Analyse your personal DNA data using Large Language Models.

⚠️ Not medical advice. This tool is for educational and research purposes only. Do not make health decisions based on its output. Always consult a qualified healthcare provider or genetic counselor for medical interpretation of genetic data.

Try it live on Hugging Face Spaces — bring your own API key from DeepSeek or any OpenAI-compatible provider.

💡 Cost: 2 days of active testing with OpenAI API didn't even cost $0.01 in tokens.

DNA RAG is a Python pipeline that answers questions about personal genetic data from consumer DNA testing services (23andMe, AncestryDNA, MyHeritage, VCF).

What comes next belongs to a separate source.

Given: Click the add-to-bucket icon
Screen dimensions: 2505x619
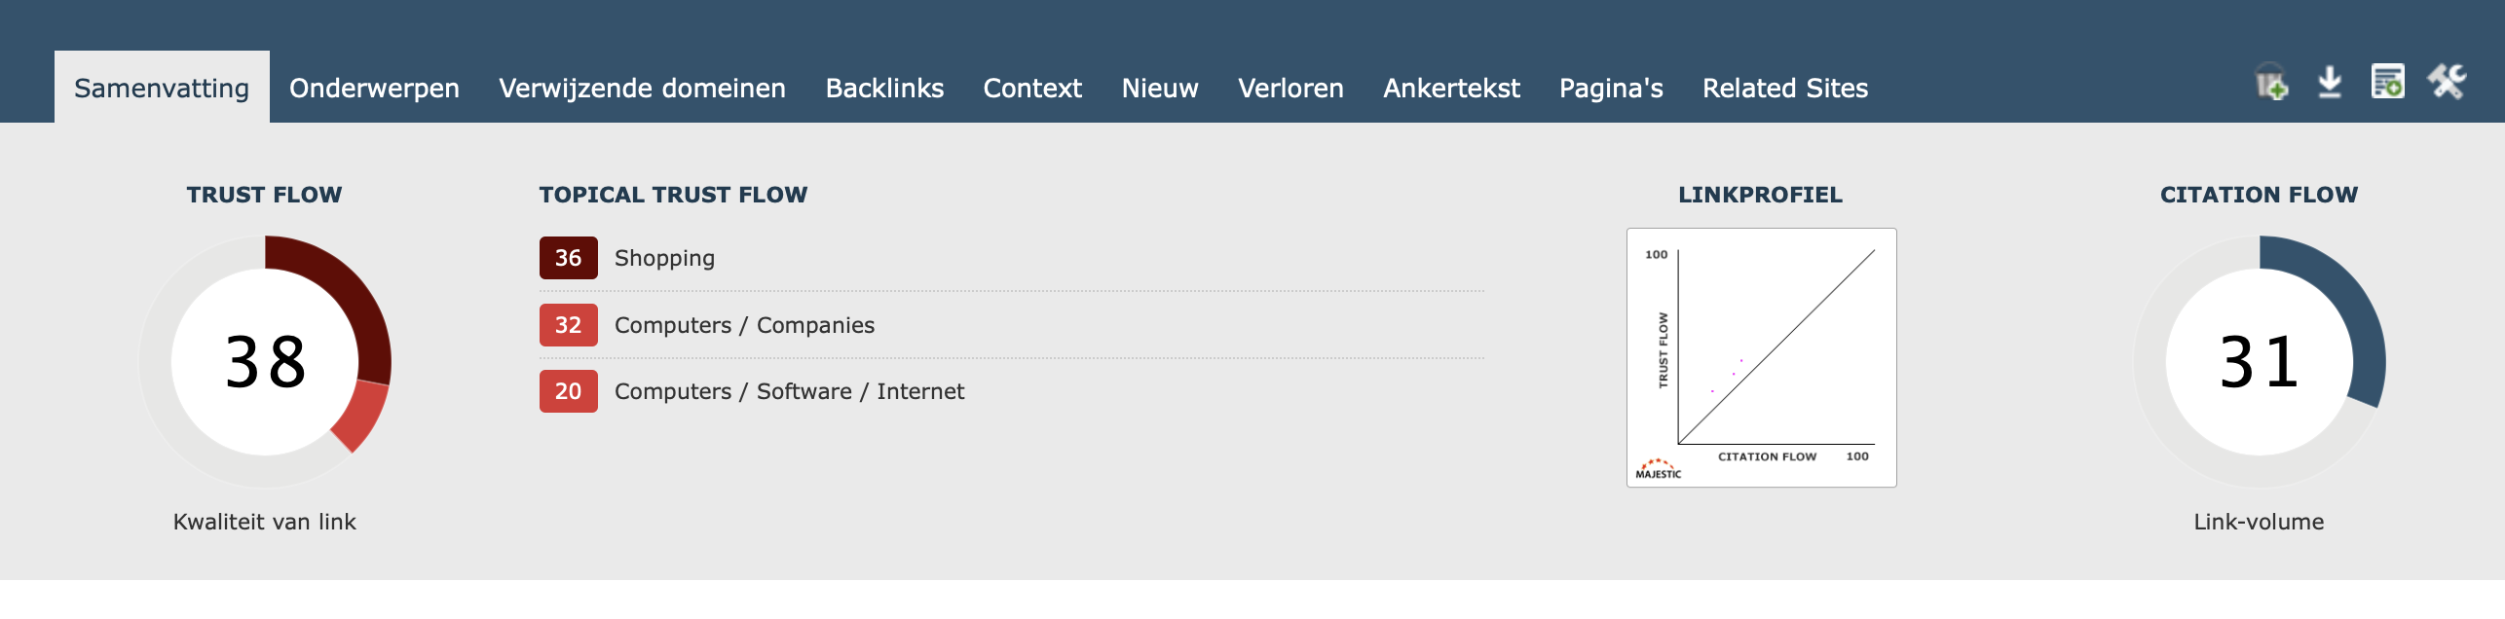Looking at the screenshot, I should (x=2271, y=82).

It uses a two-step LLM approach:

SNP identification — the LLM determines which genetic variants (SNPs) are relevant to the user's question.
Interpretation — the user's DNA file is filtered for those variants, and the LLM interprets the matched genotypes.

Quick Start

1. Install

# Engine only (no FastAPI, no Streamlit)
pip install dna-rag

# With Streamlit UI
pip install dna-rag[ui]

# With API server
pip install dna-rag[api]

# Everything
pip install dna-rag[api,ui,rag]

Development (from source):

pip install -e ".[dev]"
pip install -e ".[dev,api,ui]"

2. Configure

cp .env.example .env

Edit .env — pick your provider:

DeepSeek (default):

DNA_RAG_LLM_PROVIDER=deepseek
DNA_RAG_LLM_API_KEY=your-deepseek-key
DNA_RAG_LLM_MODEL=deepseek-r1:free
DNA_RAG_LLM_BASE_URL=https://api.deepseek.com/v1

OpenAI (or any OpenAI-compatible API):

DNA_RAG_LLM_PROVIDER=openai_compat
DNA_RAG_LLM_API_KEY=sk-your-openai-key
DNA_RAG_LLM_MODEL=gpt-4o-mini
DNA_RAG_LLM_BASE_URL=https://api.openai.com/v1

The openai_compat provider works with any API that implements the OpenAI /chat/completions format. Only OpenAI and DeepSeek have been tested with real DNA data.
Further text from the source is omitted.